もし被害者遺族の承諾が得られれば,被害者の葬儀への参列,お墓参り等も行うべきでしょう。被疑者・被告人を宥恕する意向について尋ね,あるいは示談の条件を切り出すのは,ずっと後のことです。
被害者や被害者遺族の選任する代理人弁護士が介在する場合
ところで,重大事件においては,被害者や被害者遺族の選任する代理人弁護士が介在する場合も多いです。この場合は,連絡先はもちろん被害者等代理人弁護士にすべきです。被害者本人や被害者遺族の,その時点での精神状態(そもそも事件に関する話をできる状態にあるのか否か,被疑者被告人サイドの情報に接触すること自体を許容できるか否か)を一番把握しているのは被害者等代理人弁護士です。

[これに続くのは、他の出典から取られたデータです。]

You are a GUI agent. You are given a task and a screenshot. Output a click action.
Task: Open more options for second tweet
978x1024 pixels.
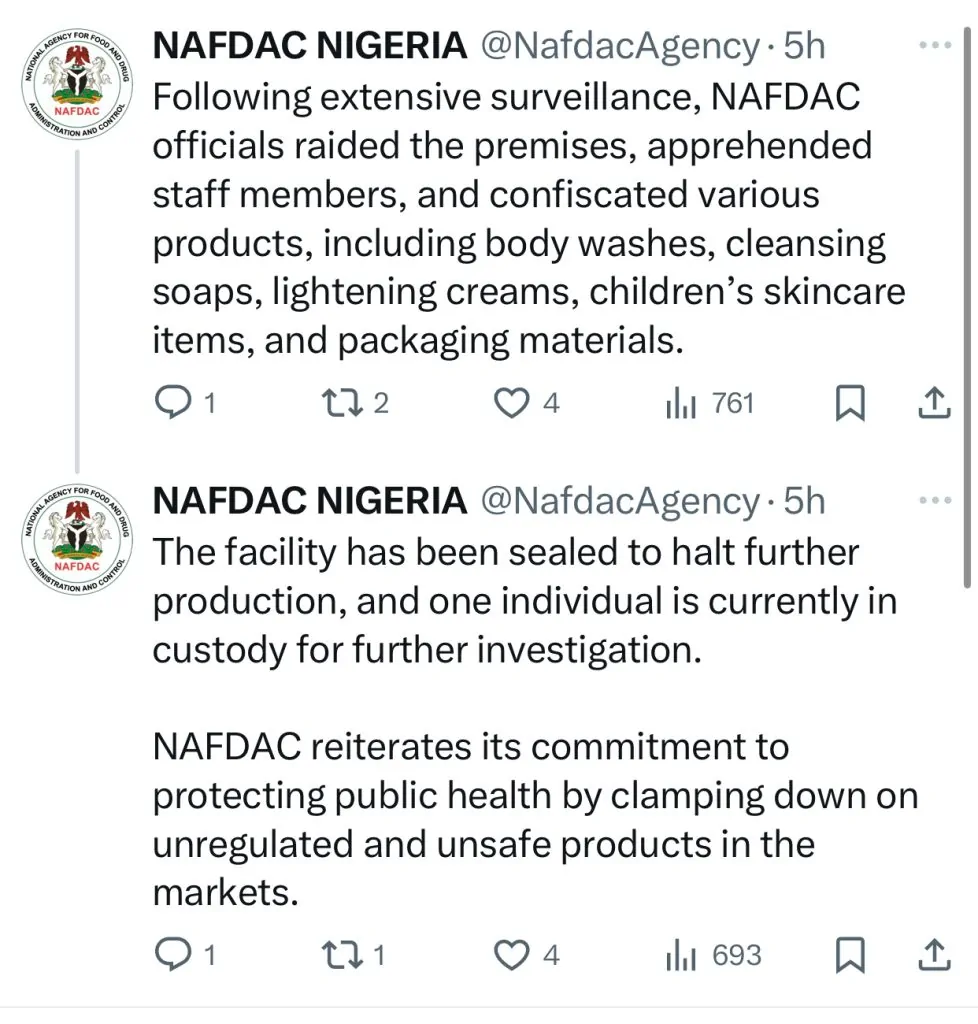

弁護人としては,被害者等代理人弁護士と密に連絡をとり,謝罪や,実質的な示談交渉にはいるタイミングについても協議を重ねることになります。そして,そのタイミングについても,被害者等代理人弁護士の判断を尊重すべきです。
被害者本人や被害者遺族に誠意を尽くして謝罪を行い,被害者本人・被害者遺族の被害感情がある程度緩和された段階で,初めて示談の条件等に関する実質的な交渉が始まります。その際,心がけるべきことは,「ゆるす」「刑事処罰を求めない」といった宥恕文言にこだわるべきではないということです。重大事件における苛烈な処罰感情は,事件からある程度時間が経っても,根気よく謝罪を続けたとしても,そう簡単に和らぐものではないのです。宥恕文言自体にこだわり過ぎると,ある程度和らいできた被害感情が再燃することもあり得るからです。
示談金額について
特に人の死や,家屋の焼失といった極めて重大かつ回復不能な犯罪結果が生じた場合,被害者及び被害者遺族に生じた損失は極めて莫大なものとなり,金銭に評価してもその額は極めて高額になるでしょう。高額の示談金を,一度に工面することのできる被疑者・被告人はそう多くはないでしょう。金銭的補償以外の手段による誠意に裏打ちされた被告人の行動こそが大切なのです。結果的に示談が成立しなかったとしても,真に反省悔悟しているなら,その気持ちが表れた謝罪文は,仮に被害者遺族に受取りを拒否されたとしても,その事実自体,裁判官の判断に影響を及ぼしうるのです。
また,示談金を工面する過程も重要です。被告人本人やその親族がどのような苦労をして,示談金を捻出したのか,なぜその金額に止まったのか,といった事情も,刑の重さをはかるうえでの判断の一事情となります。